BRIEF DESCRIPTION OF THE DRAWINGS
[0021] FIG. 1 is a perspective view of a treadmill according to an
embodiment of the present disclosure;
[0022] FIG. 2 is a side view of a treadmill shown in FIG. 1;
[0023] FIG. 3A is a cross-sectional view of a treadmill shown in
FIG. 1;
[0024] FIG. 3B is a perspective view conceptually illustrating
another example of a connection structure of a plurality of
slats;
[0025] FIGS. 4A and 4B are an exploded perspective view and an
assembled perspective view of a slat according to an embodiment of
the present disclosure;
[0026] FIGS. 5A and 5B are cross-sectional views of a support
plate, cut along different directions, and FIG. 5C is a top plane
view of a support plate;
[0027] FIGS. 6A and 6B are cross-sectional views of a support plate
according to other embodiments of the present disclosure;
[0028] FIGS. 7A and 7B are respectively a cross-sectional view and
a perspective view of a support plate according to another
embodiment of the present disclosure; and
[0029] FIGS. 8A and 8B are respectively a cross-sectional view and
a top plane view of a support plate according to another embodiment
of the present disclosure.
BEST MODE
[0030] Hereinafter, embodiments of the present disclosure will be
described in detail with reference to the accompanying drawings.
Throughout the drawings, like reference numerals refer to like
elements, and each element may be exaggerated in size for clarity
and convenience of a description.
[0031] FIG. 1 is a perspective view of a treadmill 1 according to
an embodiment of the present disclosure. FIG. 2 is a side view of
the treadmill 1 of FIG. 1, and FIG. 3A is a cross-sectional view of
the treadmill 1 of FIG. 1. In FIGS. 2 and 3A, for convenience of
description, a first frame 11 and a second frame 12 of FIG. 1 will
not be shown.
[0032] Referring to FIGS. 1 through 3A, the treadmill 1 according
to the current embodiment may include the first frame 11, the
second frame 12, a plurality of bearings 20, a front roller 31, a
rear roller 32, a first belt 41, a second belt 42, and a plurality
of slats 50. Herein, the front and the rear will be defined as a
front direction and a rear direction with respect to a user U when
the user U performs a normal exercise.
[0033] The first frame 11 and the second frame 12 are disposed
spaced apart from each other in opposite sides. The first frame 11
and the second frame 12 are disposed in parallel to each other.
Between the first frame 11 and the second frame 12 may be disposed
a plurality of slats 50 and other components (not shown) of the
treadmill 1.

**Supplied information**:
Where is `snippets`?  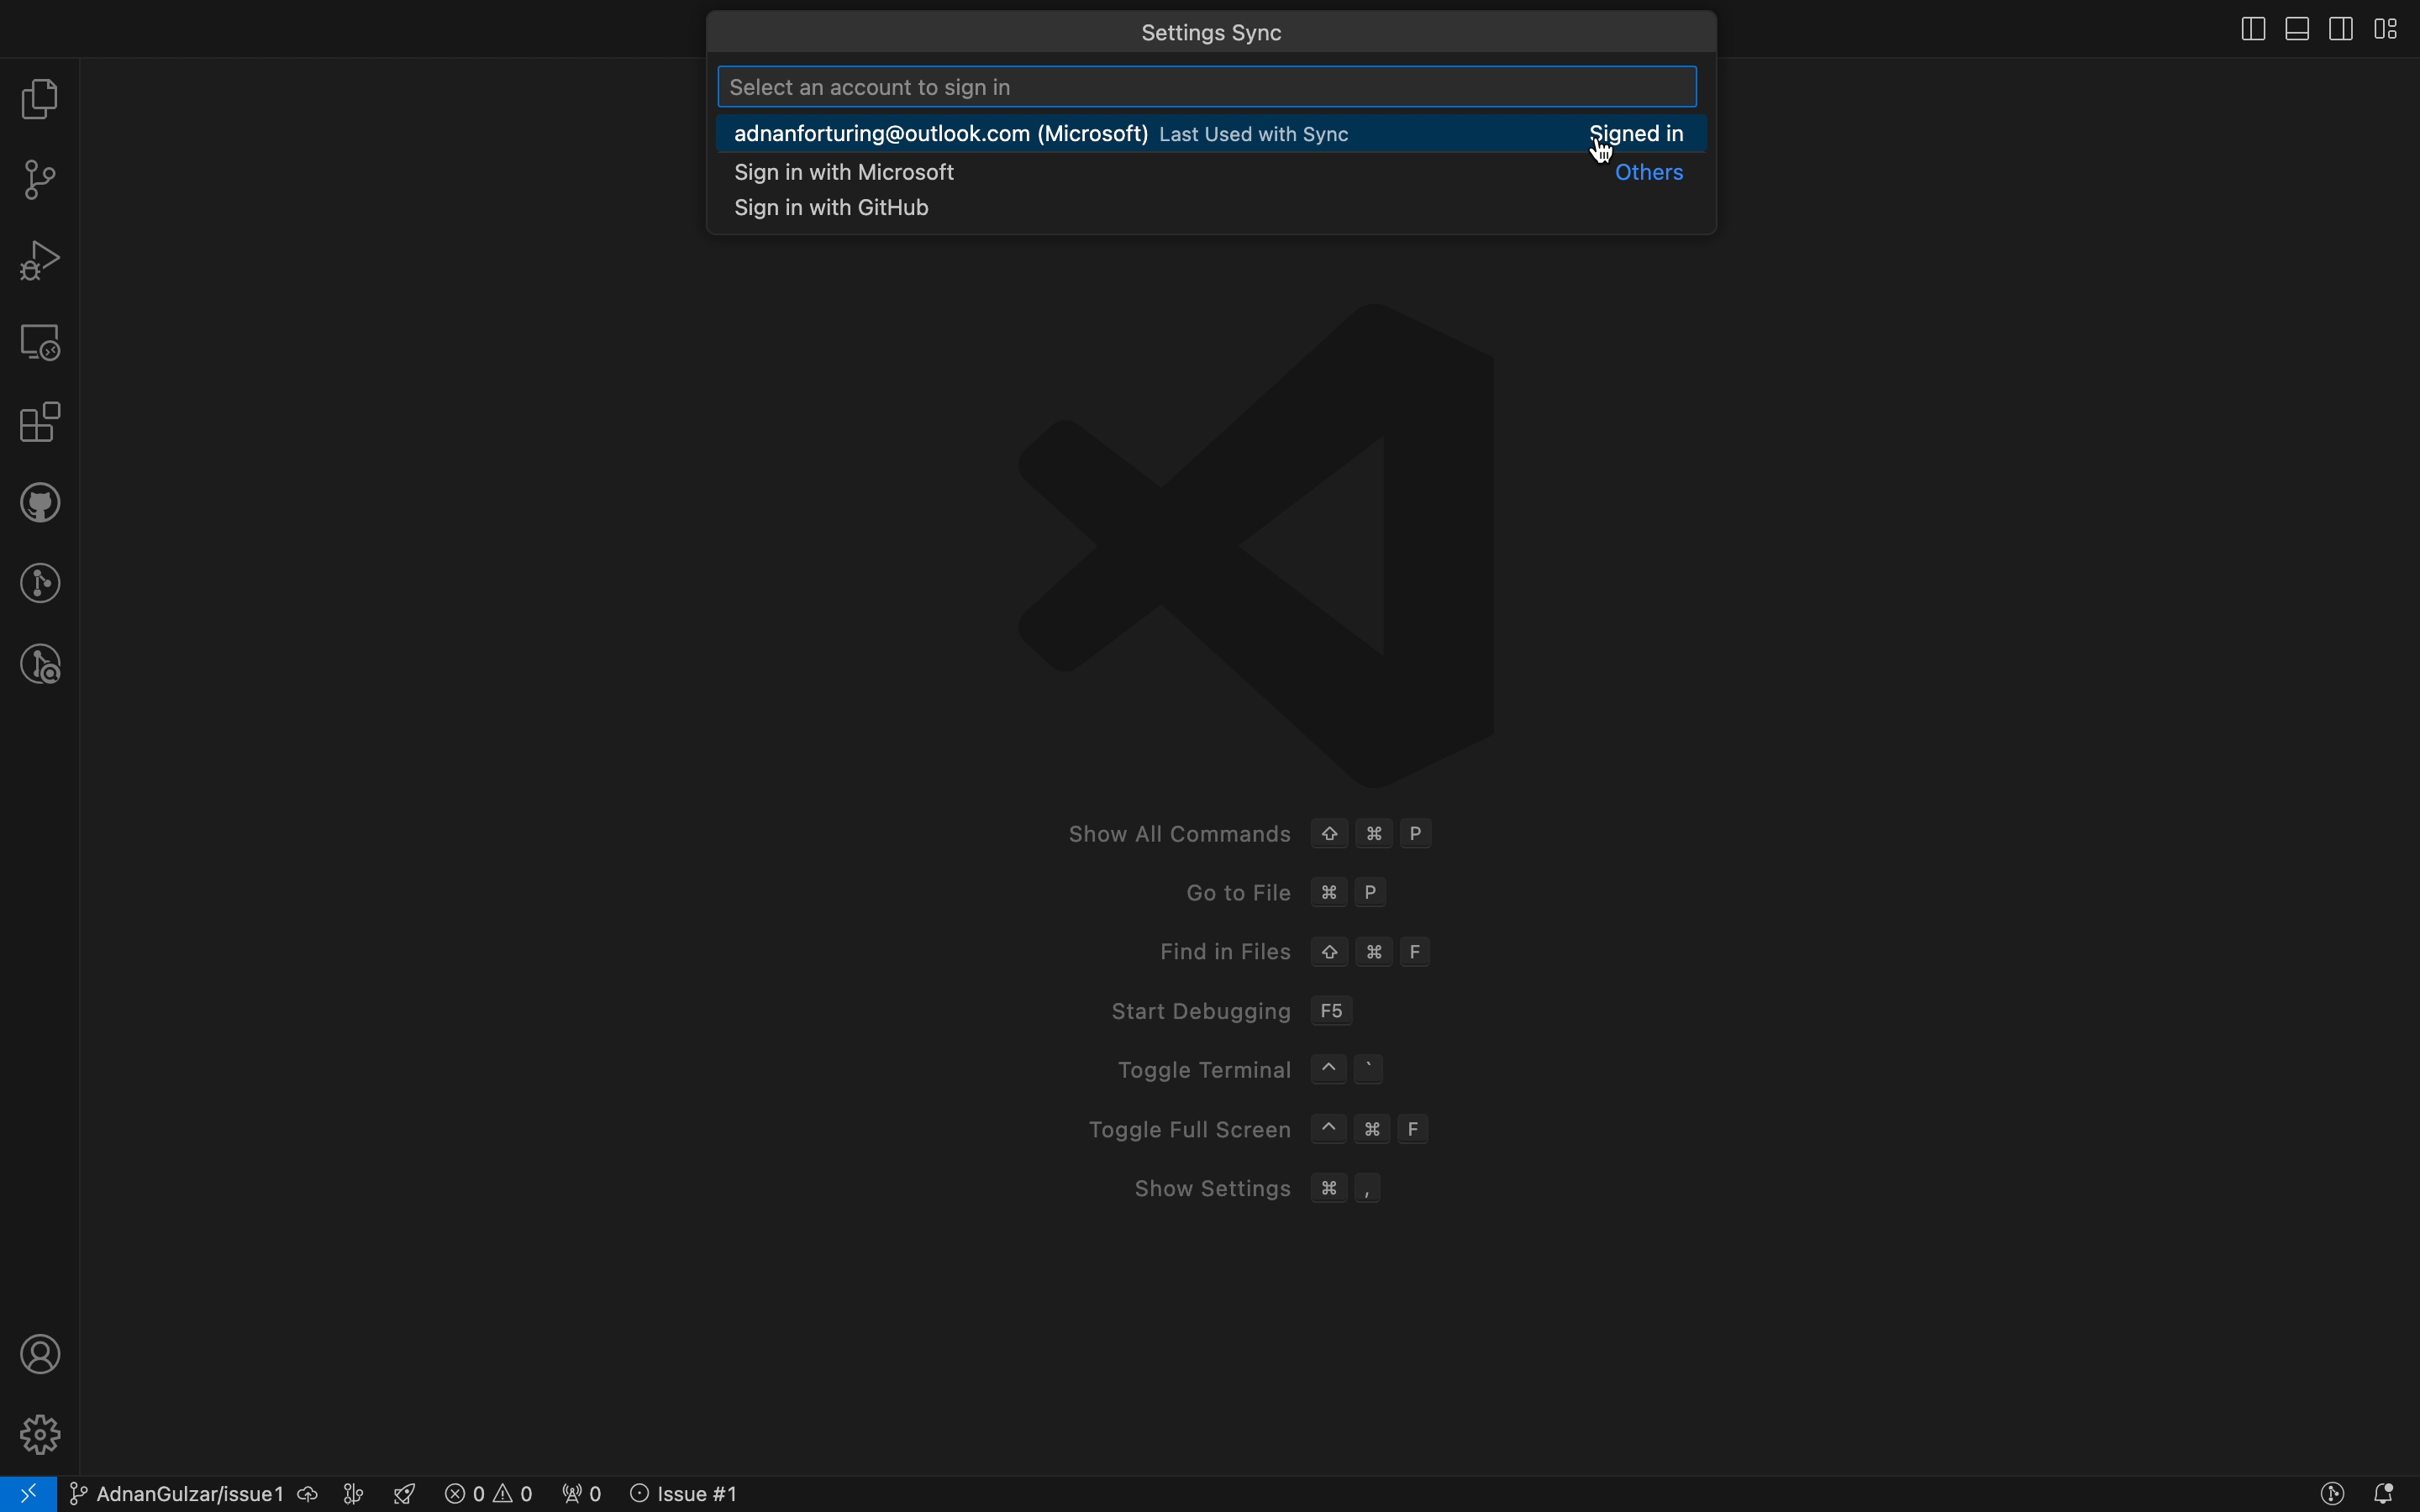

**Actions to take**:
1: Extract from the treadmill description the passage that opens with the words "[0033] The first" and closes with "to each other.".
2: In the treadmill description, which components from FIG. 1 are omitted from FIGS. 2 and 3A?
The listing has no connection to the treadmill description.

**Outputs for the tasks**:
1:
[0033] The first frame 11 and the second frame 12 are disposed
spaced apart from each other in opposite sides. The first frame 11
and the second frame 12 are disposed in parallel to each other.

2: The first frame 11 and the second frame 12.